Article 4.2.8
Définition
La garantie a pour objet le paiement d'une rente lorsque le salarié (ou l'ancien salarié s'il a été licencié depuis le début de son arrêt de travail) est considéré comme atteint d'une invalidité et perçoit de la sécurité sociale une pension d'invalidité de 1re, 2e ou 3e catégorie, ou une rente d'accident du travail ou de maladie professionnelle avec un taux d'incapacité au moins égal à 33 %.
Montant
Lorsque le salarié (ou l'ancien salarié s'il a été licencié depuis le début de son arrêt de travail) perçoit une rente d'invalidité par la sécurité sociale, la garantie invalidité prévoit le versement d'une rente dont le montant est fixé comme suit :
– 70 % du traitement de base sous déduction des prestations versées par la sécurité sociale pour les invalides de 2e et 3e catégorie ;
– 42 % du traitement de base sous déduction des prestations versées par la sécurité sociale pour les invalides de 1re catégorie.
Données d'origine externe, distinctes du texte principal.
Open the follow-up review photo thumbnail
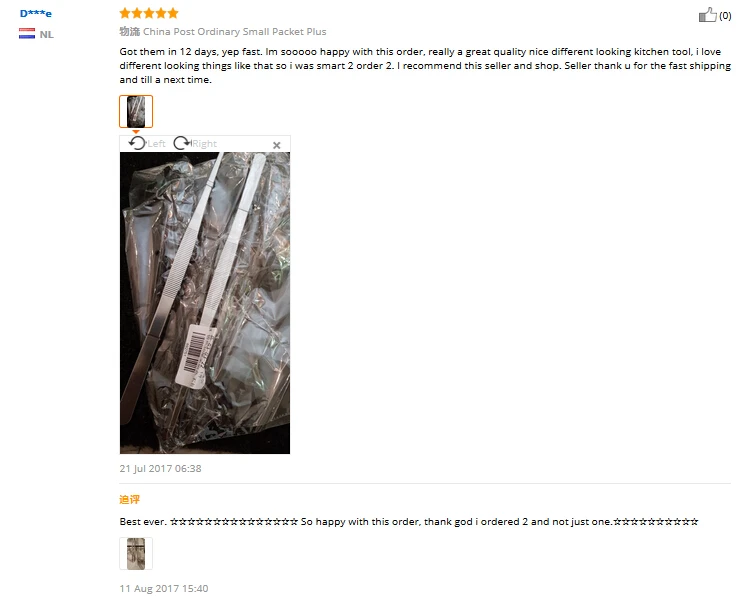752x599 pixels. click(x=136, y=553)
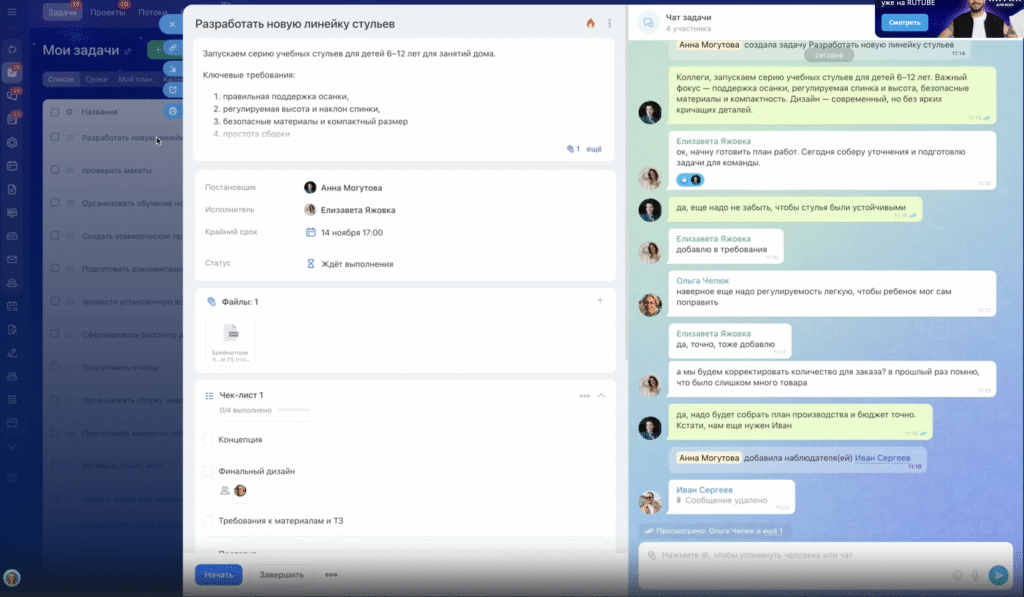Image resolution: width=1024 pixels, height=597 pixels.
Task: Click the copy link icon beside task panel
Action: click(x=172, y=48)
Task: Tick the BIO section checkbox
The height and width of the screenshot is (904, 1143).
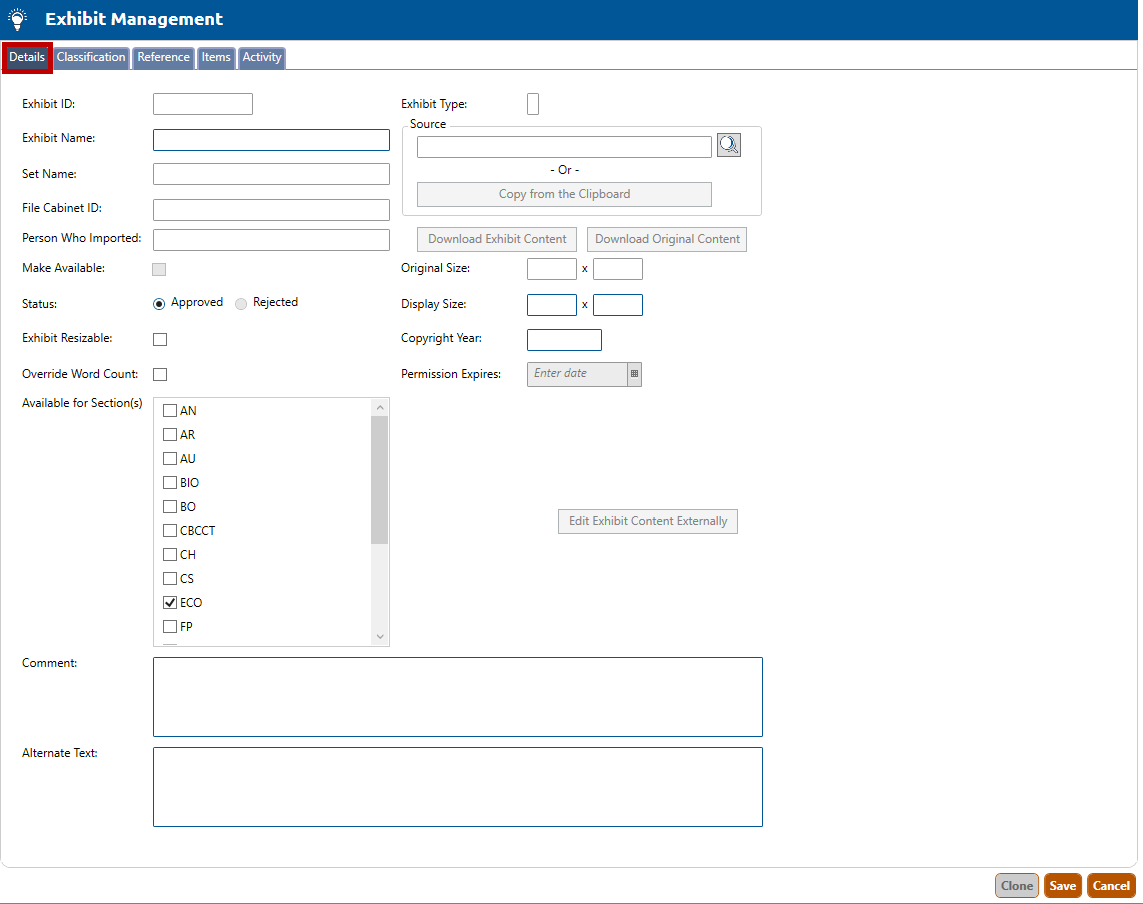Action: click(170, 483)
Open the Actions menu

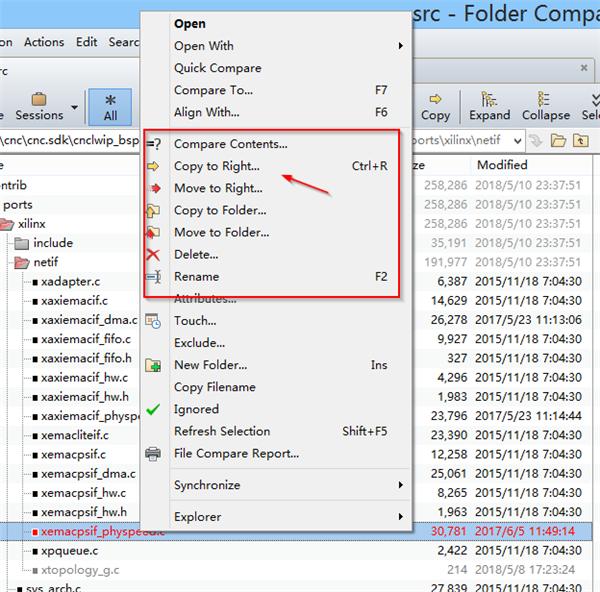[x=44, y=42]
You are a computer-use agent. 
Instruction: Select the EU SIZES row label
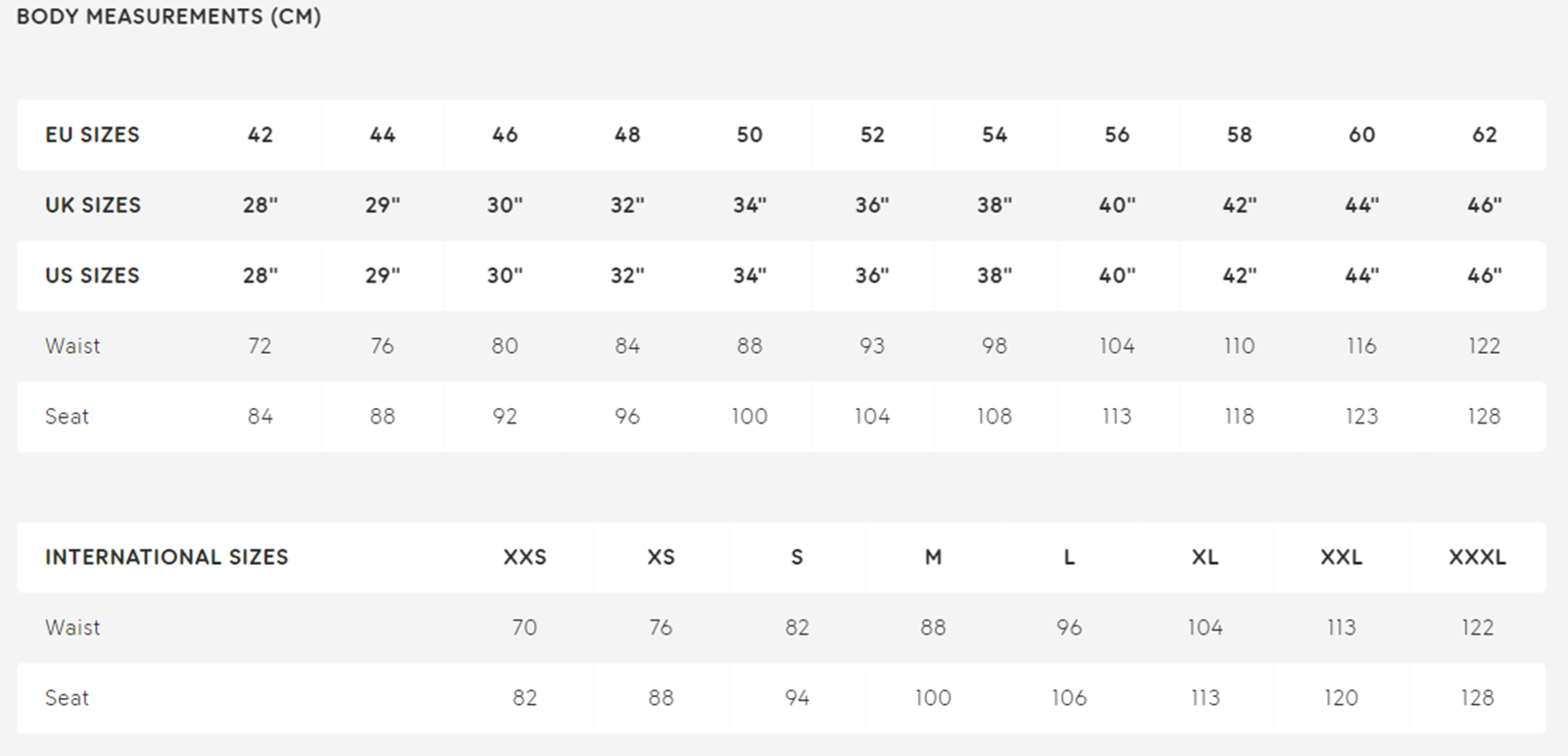coord(92,135)
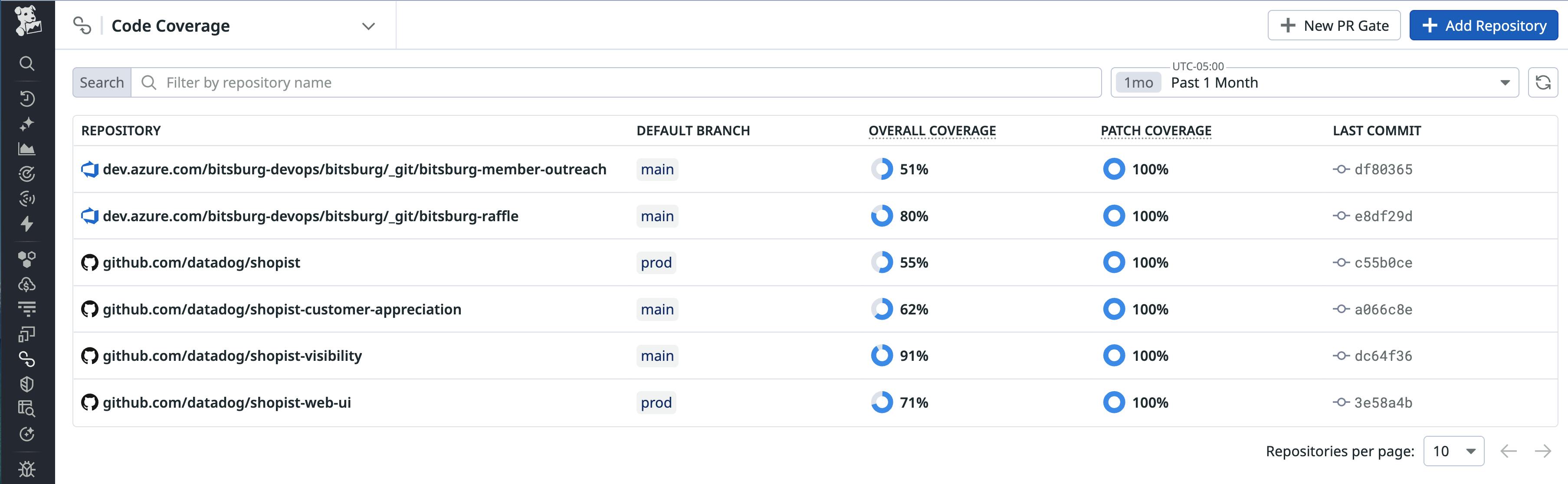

En cas d'incapacité résultant d'un accident du travail ou de trajet ou d'une maladie professionnelle dans le cadre de l'entreprise, si le taux d'incapacité déterminé par la sécurité sociale est :
– égal ou supérieur à 66 %, le montant de la rente est identique à celui versé aux invalides de 2e ou 3e catégorie ;
– égal ou supérieur à 33 % et inférieur à 66 %, le montant de la rente est identique à celui versé aux invalides de la 1re catégorie ;
– inférieur à 33 %, aucune rente n'est due.
Durée du paiement
La rente d'invalidité est servie dès la notification de l'état d'invalidité par la sécurité sociale, pendant toute la durée de l'invalidité de l'assuré.
Elle cesse au plus tard :
– à la date à laquelle l'intéressé peut prétendre à sa retraite à taux plein de la pension vieillesse de la sécurité sociale ;
– à la date où l'assuré cesse de percevoir une rente d'invalidité de la sécurité sociale ;
– à la date où le taux d'incapacité accident du travail ou maladie professionnelle devient inférieur à 33 % ;
– en cas de décès, au jour du décès.
Clause de plafonnement
En tout état de cause, le cumul des sommes reçues au titre des prestations en « espèces » de la sécurité sociale, du maintien de salaire par l'employeur, de tous autres revenus salariaux, du présent régime de prévoyance et des sommes versées au titre de la législation sur le chômage, ou d'une reprise d'activité à temps partiel ne peuvent conduire le salarié à percevoir plus que son revenu net d'activité calculé en fonction du salaire de référence servant de base au calcul des prestations éventuellement revalorisé.